| PROBLEM DESCRIPTION |
Filter the entries for the word "agent". Copy each line in which it occurs.

| RECORDED DATA |

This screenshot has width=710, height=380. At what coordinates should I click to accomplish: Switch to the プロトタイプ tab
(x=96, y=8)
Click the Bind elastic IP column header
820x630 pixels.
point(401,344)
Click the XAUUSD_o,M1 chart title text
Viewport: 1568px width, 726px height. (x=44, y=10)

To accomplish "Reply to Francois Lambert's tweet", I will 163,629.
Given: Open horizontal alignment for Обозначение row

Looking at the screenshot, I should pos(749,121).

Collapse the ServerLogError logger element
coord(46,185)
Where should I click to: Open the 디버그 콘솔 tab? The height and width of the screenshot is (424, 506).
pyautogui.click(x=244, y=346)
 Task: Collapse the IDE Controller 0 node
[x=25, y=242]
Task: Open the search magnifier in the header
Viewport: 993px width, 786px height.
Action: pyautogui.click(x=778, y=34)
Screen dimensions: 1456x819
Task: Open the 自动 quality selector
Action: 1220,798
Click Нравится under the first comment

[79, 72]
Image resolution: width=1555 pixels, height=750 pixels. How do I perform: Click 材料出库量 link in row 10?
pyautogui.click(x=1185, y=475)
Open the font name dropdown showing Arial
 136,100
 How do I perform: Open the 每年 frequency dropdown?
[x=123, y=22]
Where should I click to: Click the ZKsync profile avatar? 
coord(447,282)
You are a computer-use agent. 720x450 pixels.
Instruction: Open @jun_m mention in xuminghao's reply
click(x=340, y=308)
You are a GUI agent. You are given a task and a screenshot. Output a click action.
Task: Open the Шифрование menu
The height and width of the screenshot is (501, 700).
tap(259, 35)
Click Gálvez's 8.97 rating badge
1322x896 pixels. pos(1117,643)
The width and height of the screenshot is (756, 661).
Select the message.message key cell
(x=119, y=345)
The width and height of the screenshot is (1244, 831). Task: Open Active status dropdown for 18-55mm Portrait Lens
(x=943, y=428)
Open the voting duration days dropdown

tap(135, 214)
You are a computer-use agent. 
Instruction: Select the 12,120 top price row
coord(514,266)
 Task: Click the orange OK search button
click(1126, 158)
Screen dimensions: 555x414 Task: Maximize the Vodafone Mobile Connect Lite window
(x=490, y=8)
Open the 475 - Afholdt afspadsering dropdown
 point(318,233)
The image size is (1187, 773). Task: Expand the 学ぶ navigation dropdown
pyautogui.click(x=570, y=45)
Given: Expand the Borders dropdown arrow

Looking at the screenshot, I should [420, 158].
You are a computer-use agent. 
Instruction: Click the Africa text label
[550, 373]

| TASK ANSWER |
You are a computer-use agent. 720x450 pixels.
You are a GUI agent. You are given a task and a screenshot. Output a click action.
You are a computer-use agent. 
You are a computer-use agent. 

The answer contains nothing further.